● WORK REQUIRED
Return the stretch of the text on Meta's talks to use Google's AI chips from "Earlier this year, Google" through "on NVIDIA GPUs.", copied word for word.

● TEXT SHOWN
○ ○ ○ ○ ○

NVIDIA stock slipped after reports indicated that Meta Platforms plans to spend billions of dollars on Google’s custom AI chips. The talks highlight how Google’s tensor processing units, or TPUs, increasingly challenge NVIDIA’s graphics processing units in the fast-growing AI accelerator market.
Meta is in discussions to deploy Google’s TPUs across its data centers from 2027, according to a report from The Information. The company may also rent Google’s AI chips through Google Cloud as early as next year. These talks signal that Meta wants to diversify beyond NVIDIA’s GPUs, which currently power many of its artificial intelligence workloads.
If Meta finalizes a long-term deal, Google TPUs would gain a major new customer alongside existing users such as Anthropic. The move would present a direct alternative to NVIDIA’s high-end accelerators for training and running large language models. It would also give Meta more leverage over supply, pricing, and infrastructure choices as AI spending grows.
NVIDIA shares fell as much as about 2.7% in extended trading after the report, while Alphabet, Google’s parent, gained around 2% - 3%. Advanced Micro Devices also traded lower, reflecting broader concerns that large buyers of AI hardware may shift part of their budgets to alternative platforms.
Google continues to promote TPUs as purpose-built accelerators for artificial intelligence and machine learning tasks. These chips use an application-specific integrated circuit (ASIC) design, which the company tuned over more than a decade for workloads such as large model training and inference.
Earlier this year, Google agreed to supply up to 1 million TPUs to Anthropic, a leading AI startup. Analysts described that agreement as strong validation for the TPU ecosystem. The Anthropic deal showed that large-scale AI developers now view Google’s hardware as a credible choice rather than relying only on NVIDIA GPUs.
Bloomberg Intelligence analysts Mandeep Singh and Robert Biggar noted that Meta’s potential use of TPUs indicates a broader pattern. They expect many third-party large language model providers to treat Google as a secondary accelerator supplier, especially for inference workloads. The analysts estimate that Meta could spend $40 billion - $50 billion on inference chip capacity next year, based on its capital expenditure plans for 2026.

○ ○ ○ ○ ○

● LISTED ENTRIES
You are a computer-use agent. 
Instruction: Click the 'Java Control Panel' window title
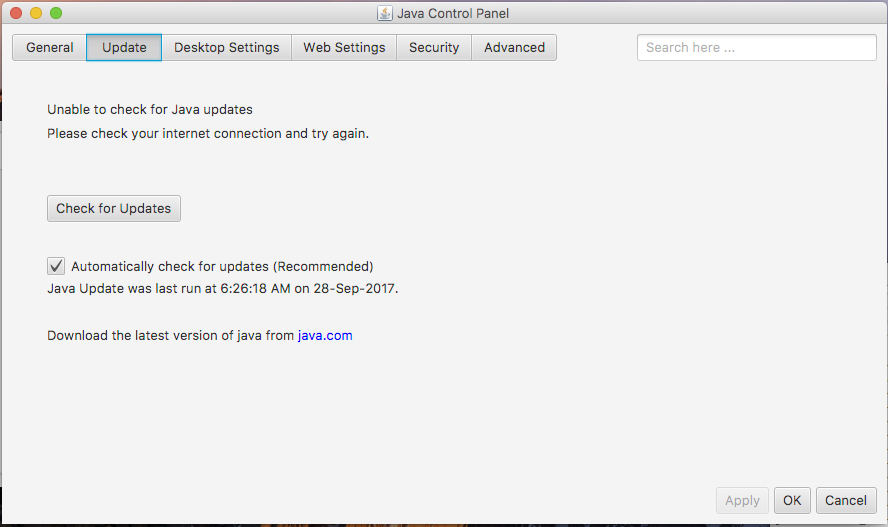pos(453,13)
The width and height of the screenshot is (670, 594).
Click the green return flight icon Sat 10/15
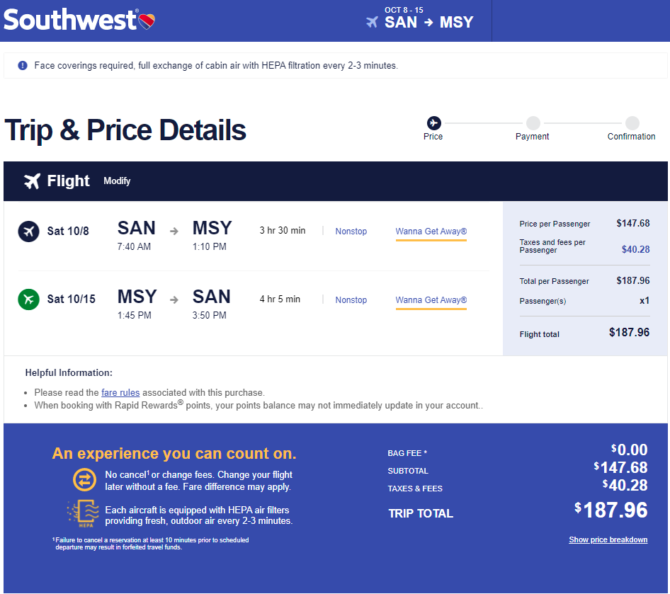coord(29,299)
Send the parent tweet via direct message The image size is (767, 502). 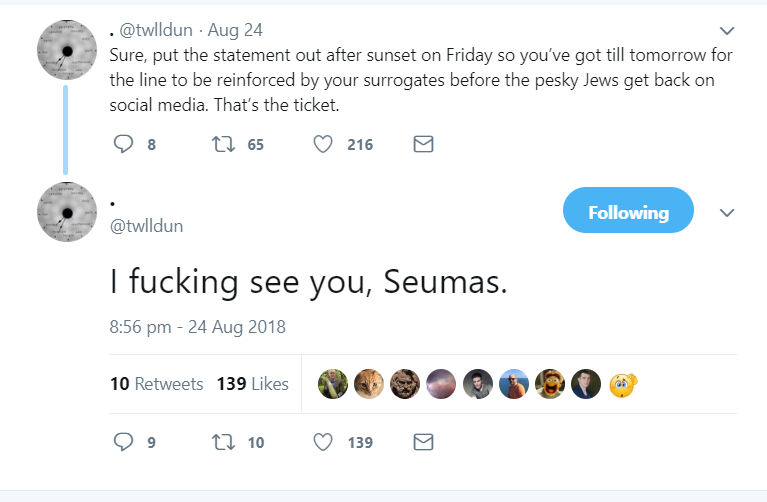tap(423, 145)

○ ○ ○ ○ ○

● COMPLETED TASK
Earlier this year, Google agreed to supply up to 1 million TPUs to Anthropic, a leading AI startup. Analysts described that agreement as strong validation for the TPU ecosystem. The Anthropic deal showed that large-scale AI developers now view Google’s hardware as a credible choice rather than relying only on NVIDIA GPUs.